-- begin Provided entries --

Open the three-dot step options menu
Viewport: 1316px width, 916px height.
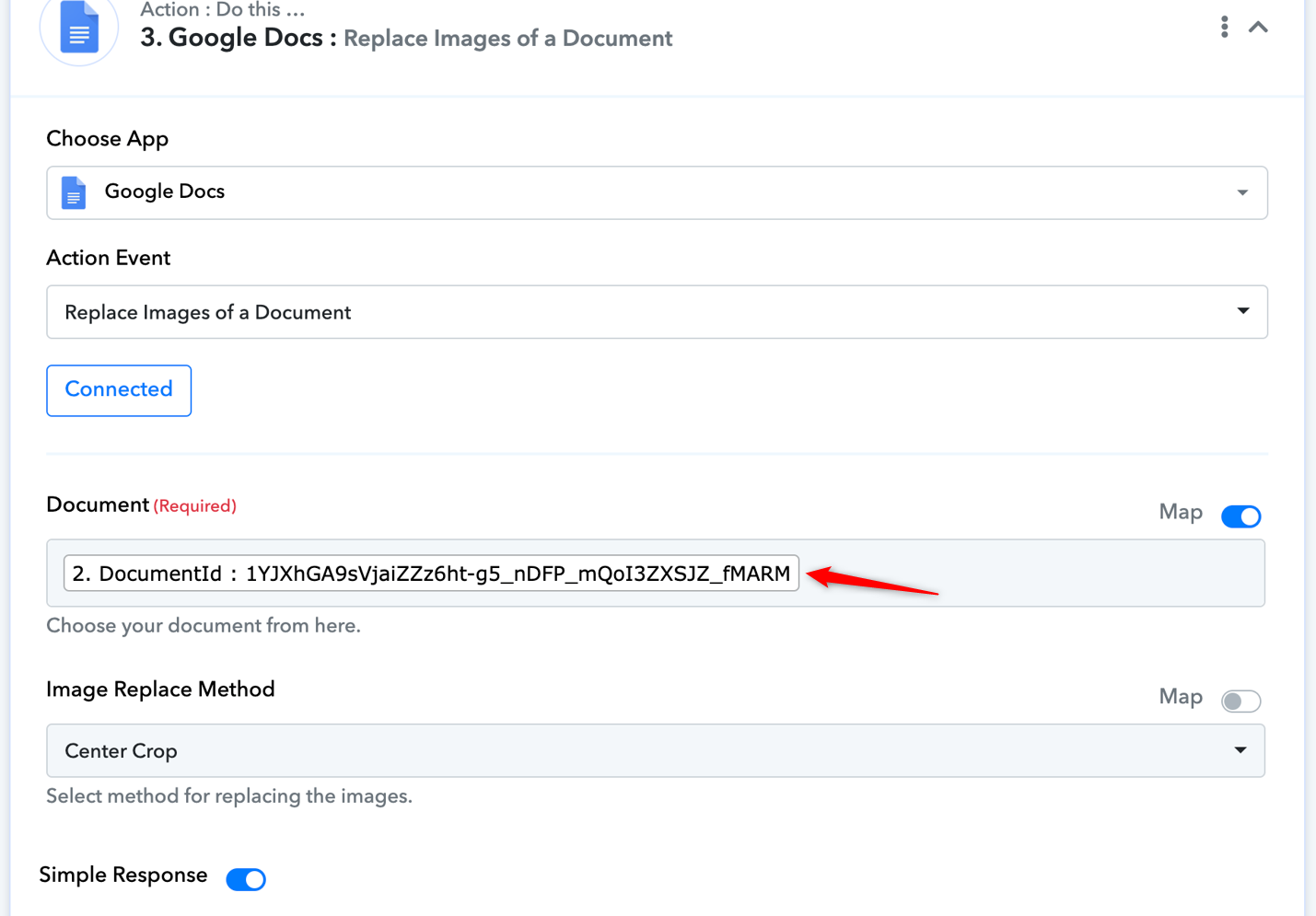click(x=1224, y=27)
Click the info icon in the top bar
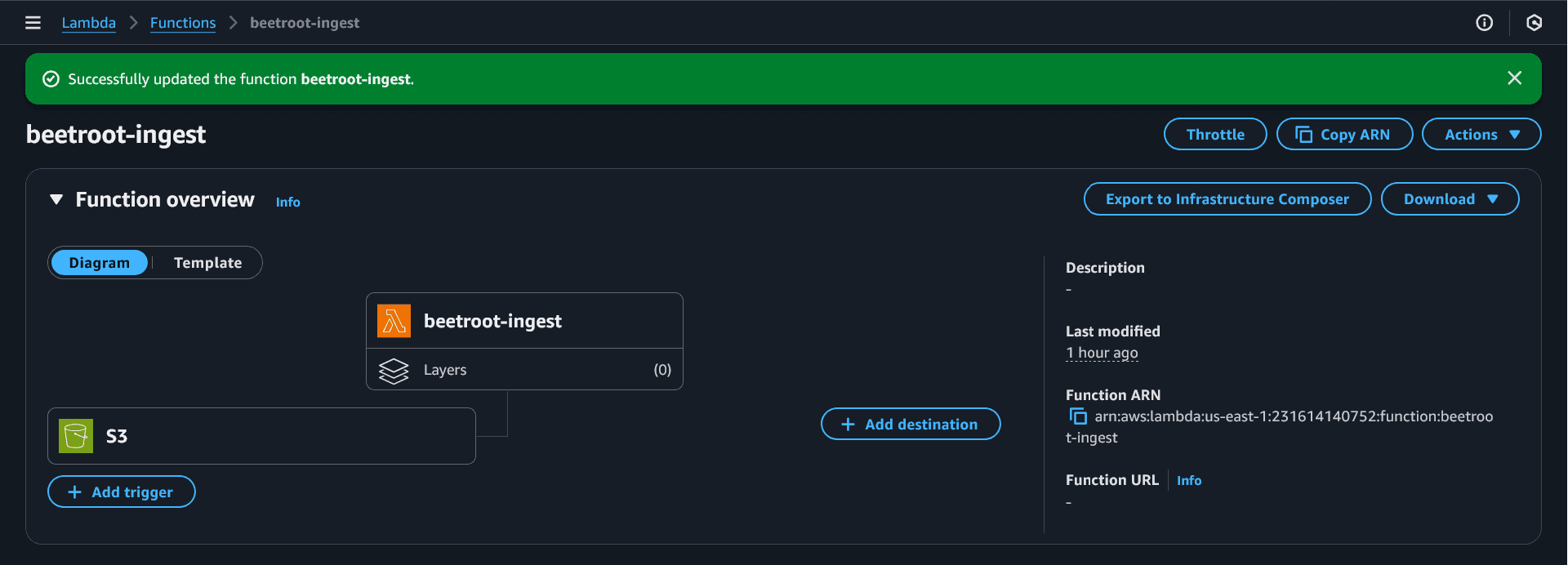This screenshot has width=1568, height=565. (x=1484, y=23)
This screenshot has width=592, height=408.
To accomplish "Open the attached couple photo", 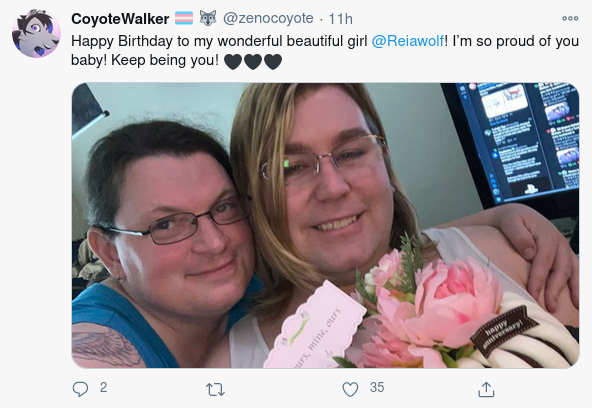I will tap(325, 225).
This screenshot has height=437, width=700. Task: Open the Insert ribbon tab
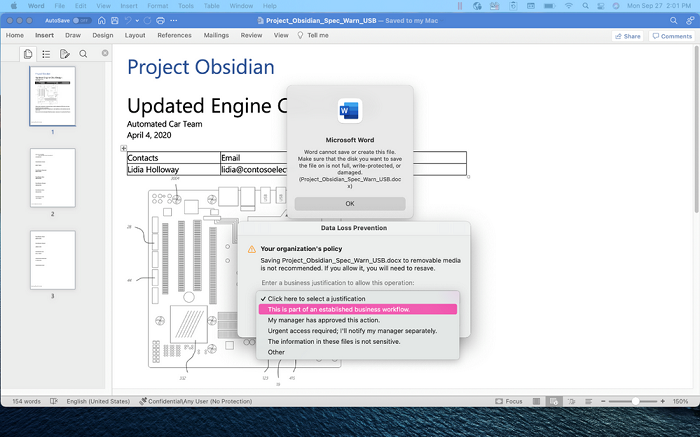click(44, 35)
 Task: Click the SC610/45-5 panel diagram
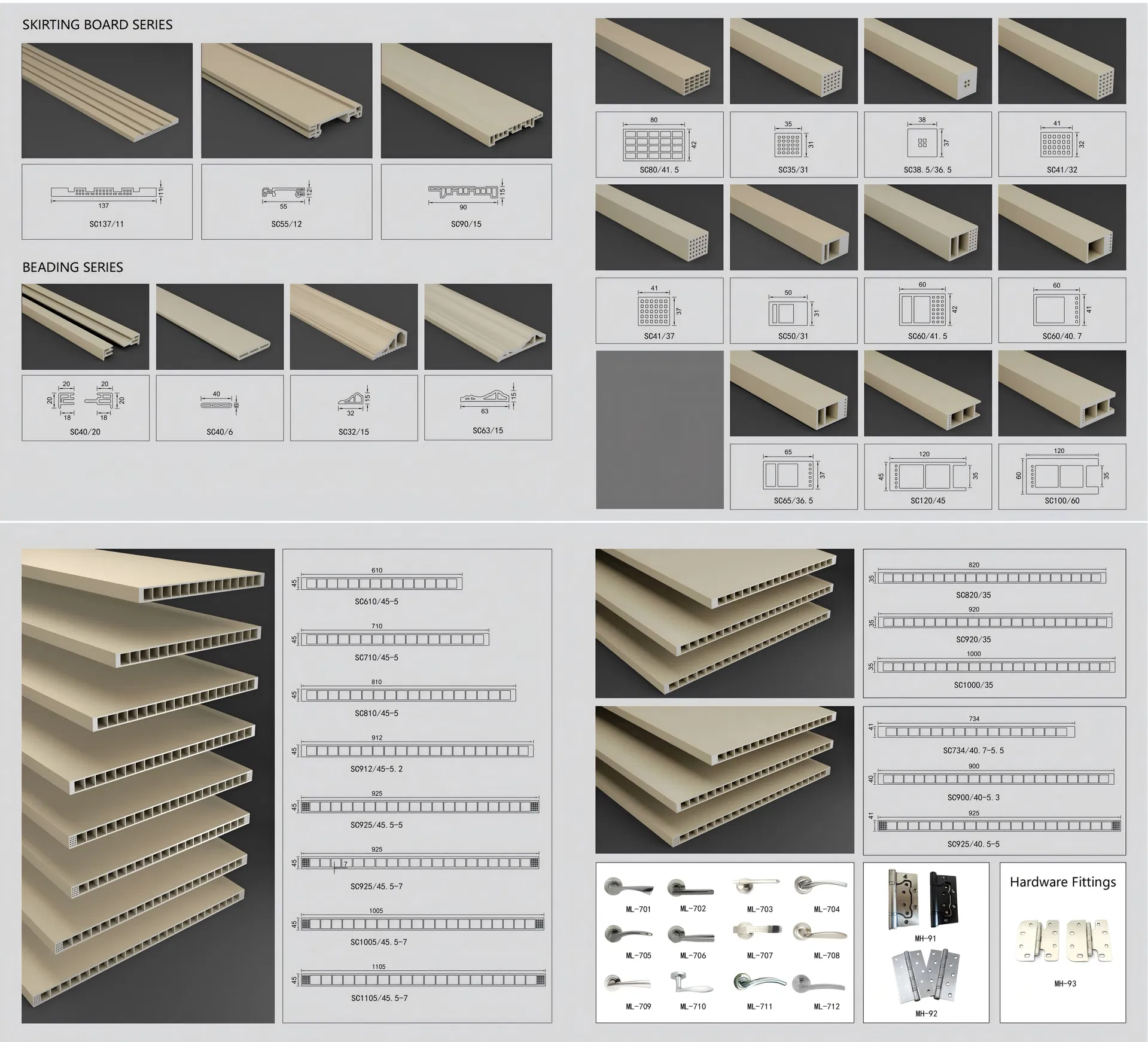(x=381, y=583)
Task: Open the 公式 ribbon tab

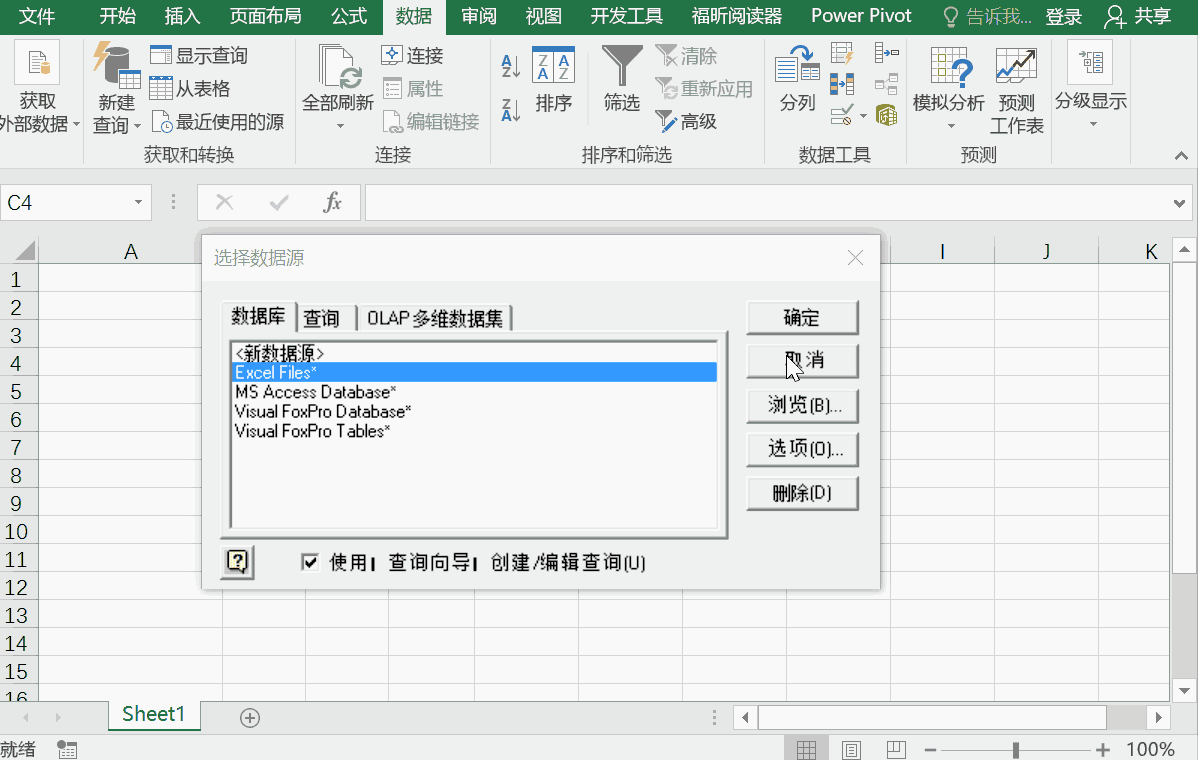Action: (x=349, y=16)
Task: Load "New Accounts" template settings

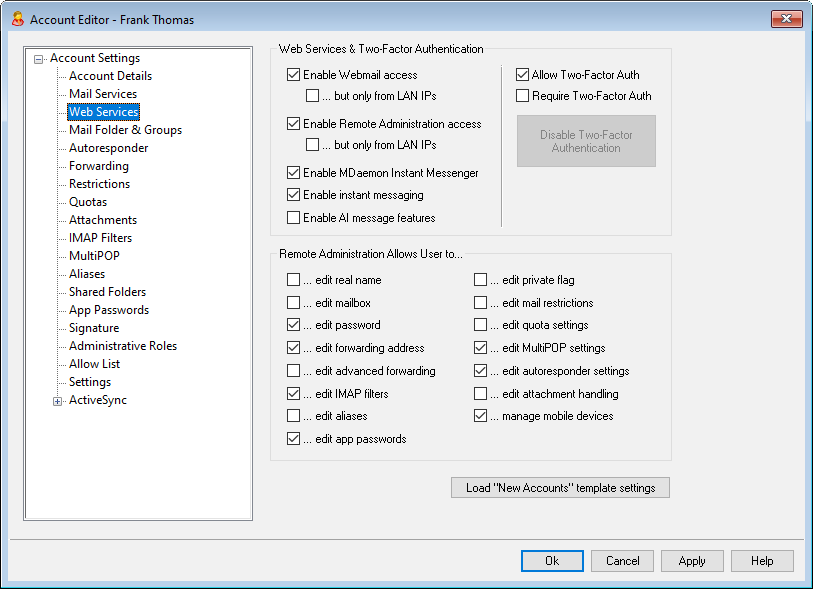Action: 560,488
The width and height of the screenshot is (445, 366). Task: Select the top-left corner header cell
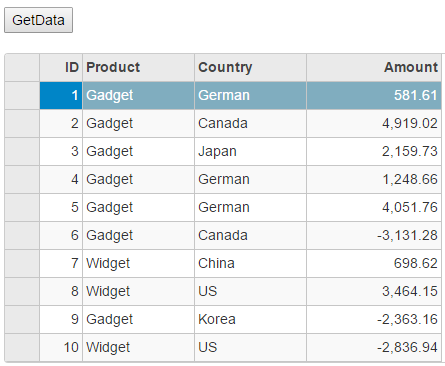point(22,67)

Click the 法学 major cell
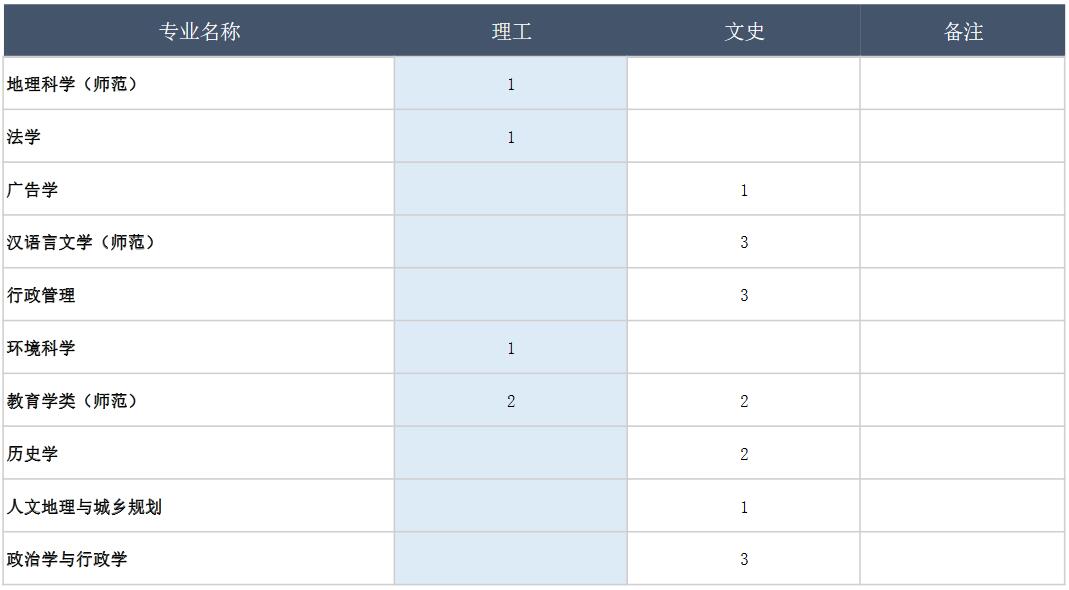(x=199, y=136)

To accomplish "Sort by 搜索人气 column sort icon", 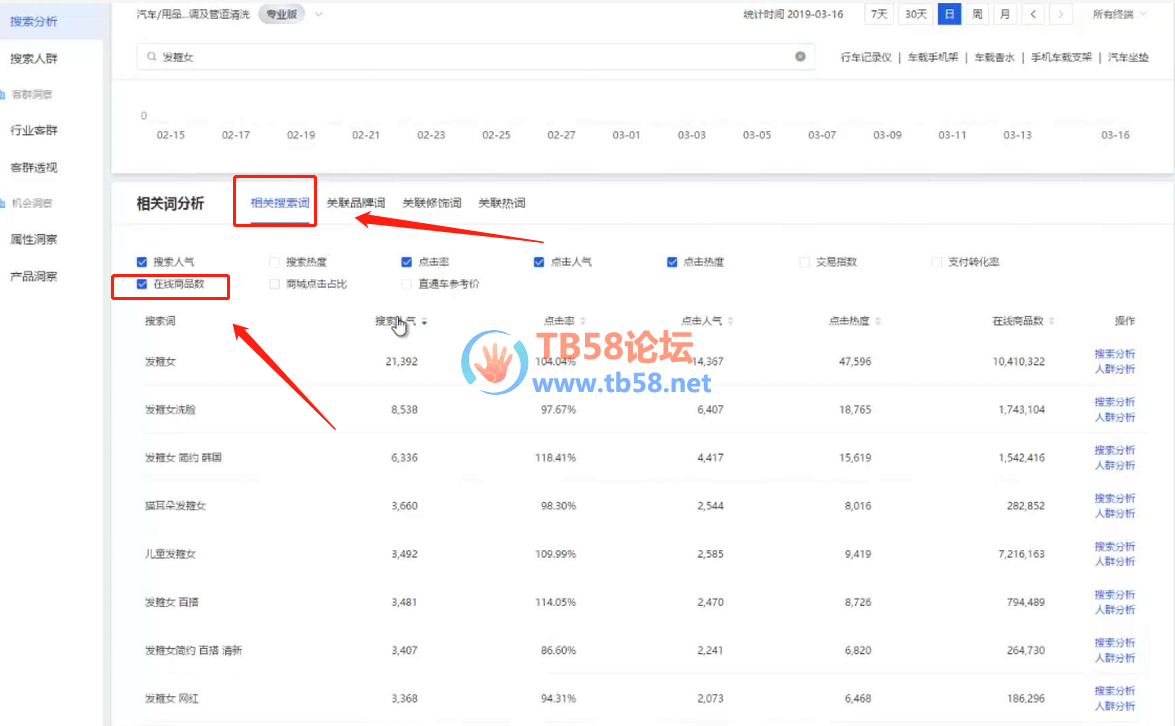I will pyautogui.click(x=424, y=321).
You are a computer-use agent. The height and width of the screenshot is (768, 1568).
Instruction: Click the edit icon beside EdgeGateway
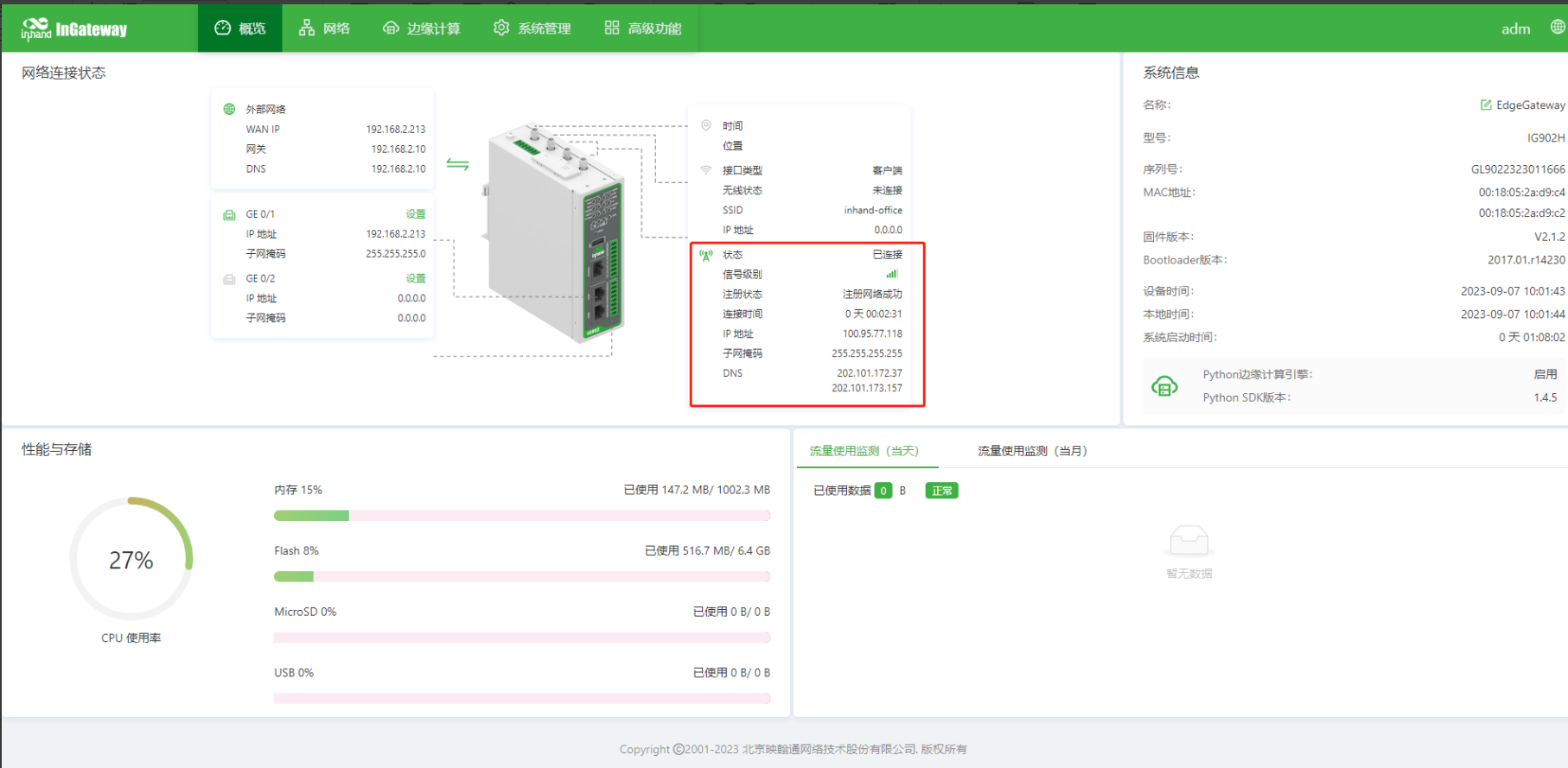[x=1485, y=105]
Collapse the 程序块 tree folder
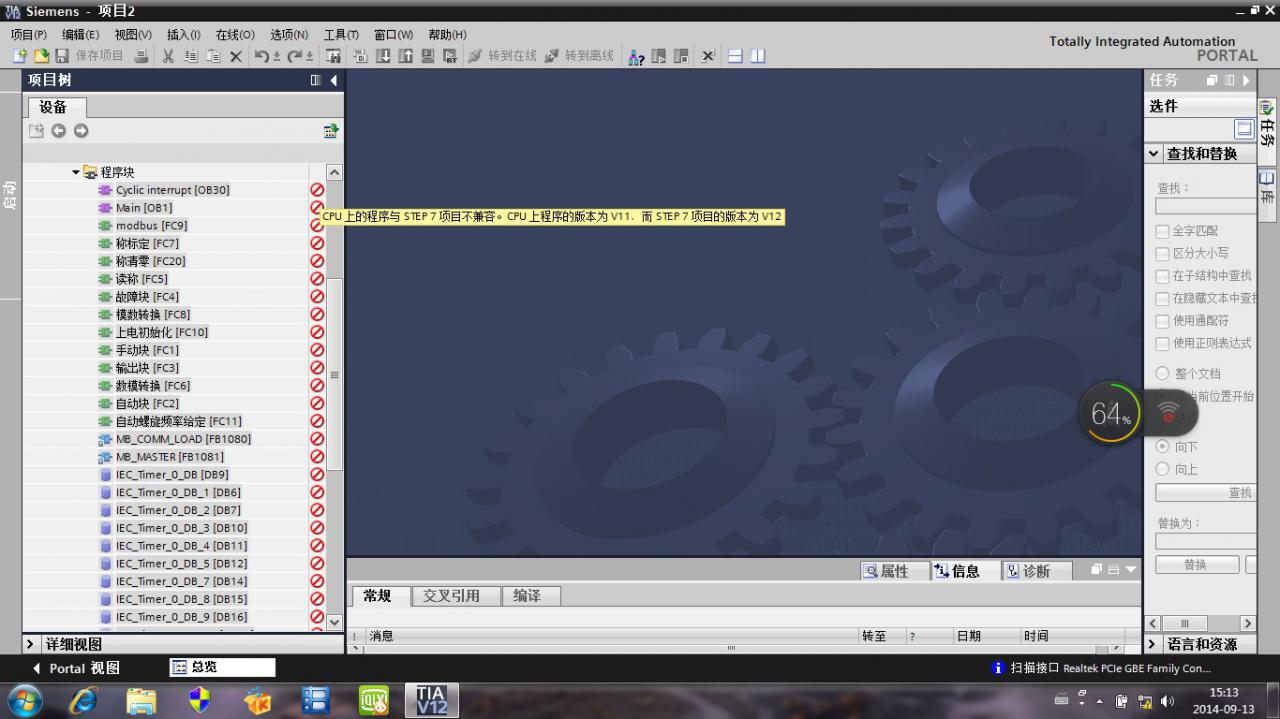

-- end Provided entries --

### Aim of the exercise
Format everything in the listing from the line containing "You are a computer-use" down to the end as a numbered list, skipping blank lines and leaving out the pictures.

### Output
1. You are a computer-use agent. The height and width of the screenshot is (768, 1568).
2. Instruction: Click the edit icon beside EdgeGateway
3. [x=1485, y=105]
4. Collapse the 程序块 tree folder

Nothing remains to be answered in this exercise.